Dataset records:

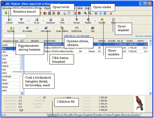Switch to the Vevő tab

[x=60, y=115]
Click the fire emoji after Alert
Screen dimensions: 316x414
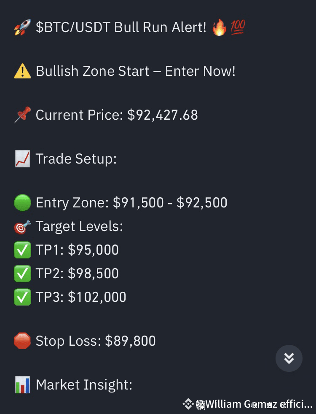pyautogui.click(x=219, y=28)
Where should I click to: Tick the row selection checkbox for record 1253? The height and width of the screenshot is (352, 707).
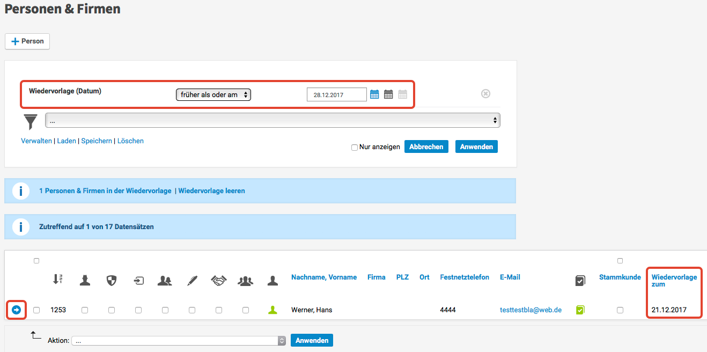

Exercise description:
From the line containing "Click the fire emoji after Alert" down to the last line of the data above, transcribe exactly those lines and no others; omit the pictures.

Task result:
Click the fire emoji after Alert
Screen dimensions: 316x414
pyautogui.click(x=219, y=28)
Where should I click to: Tick the row selection checkbox for record 1253? The height and width of the screenshot is (352, 707).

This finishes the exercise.